Agus Sukaca membagi Pengajian Ranting itu menjadi dua, yaitu pertama pengajian anggota. Yakni pengajian khusus bagi anggota Muhammadiyah dengan tujuan untuk memberikan pengajaran dan bimbingan kepada anggota agar menjadi muslim yang taat, memahami dan mengamalkan ajaran Islam yang benarsesuai dengan yang dipahami Muhammadiyah, dan mampu menjadi subjek dakwah.
Pimpinan Persyarikatan dapat mensosialisasikan Himpunan Putusan Tarjih, Pedoman Hidup Islami Warga Muhammadiyah, Tuntunan Keluarga sakinah, kaidah-kaidah Perjuangan Muhammadiyah, serta produk-produk resmi pemikiran Muhammadiyah.

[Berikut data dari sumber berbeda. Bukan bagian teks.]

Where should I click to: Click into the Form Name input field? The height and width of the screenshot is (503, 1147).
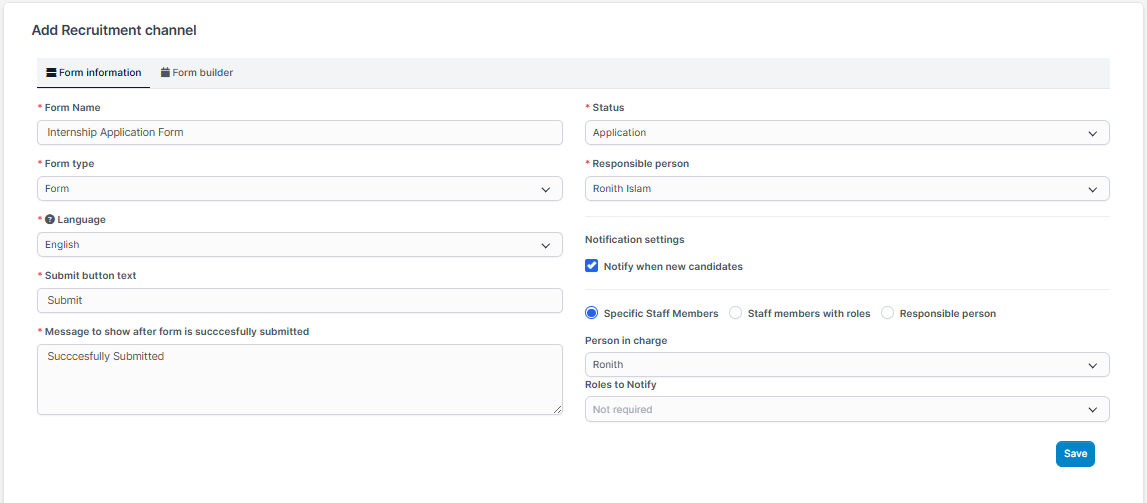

Kedua, pengajian umum. Yakni pengajian anggota Muhammadiyah dan masyarakat umum. Pengajian ini menjadi media Muhammadiyah menyebarluaskan ajaran Islam kepada masyarakat umum.
Karena sifatnya umum, dalam pengajian ini mengajarkan topik-topik yang tidak mudah menimbulkan gejolak atau pro kontra di kalangan ummat Islam. Sesuai dengan misi Muhammadiyah, materi yang tepat adalah Al Quran dan As-Sunnah.
Ketiga, pembangunan Amal Usaha Muhammadiyah. Jika membaca salah satu syarat pendirian Ranting di dalam ART Muhammadiyah Pasal 5 disebutkan bahwa syarat pendirian ranting sekurang-kurangnya mempunyai musala/surau/langgar/tempat sebagai pusat kegiatan. Syarat ini merupakan syarat ideal bagi anggota dan jama’ah yang mampu dalam suatu Ranting.
Tapi faktanya masih ada Ranting yang belum memiliki salah satu syarat dari pendirian Ranting ini. Masih ada Ranting yang belum memiliki mushalla, apalagi amal usaha lainnya.
Mushalla bagi aktivis Persyarikatan, bukan hanya sebagai tempat ibadah shalat dan menampung zakat fitrah di bulan ramadhan, tapi menjadi tempat dialog dan interaksi berbagai ide, pikiran dan rencana kerja Persyarikatan.
Selain itu, mushalla bisa menjadi tempat membina kader-kader menjadi militan, memberikan kursus-kursus anggota Muhammadiyah menjadi terampil, serta tempat berkumpulnya ummat untuk saling berinteraksi satu sama yang lainnya.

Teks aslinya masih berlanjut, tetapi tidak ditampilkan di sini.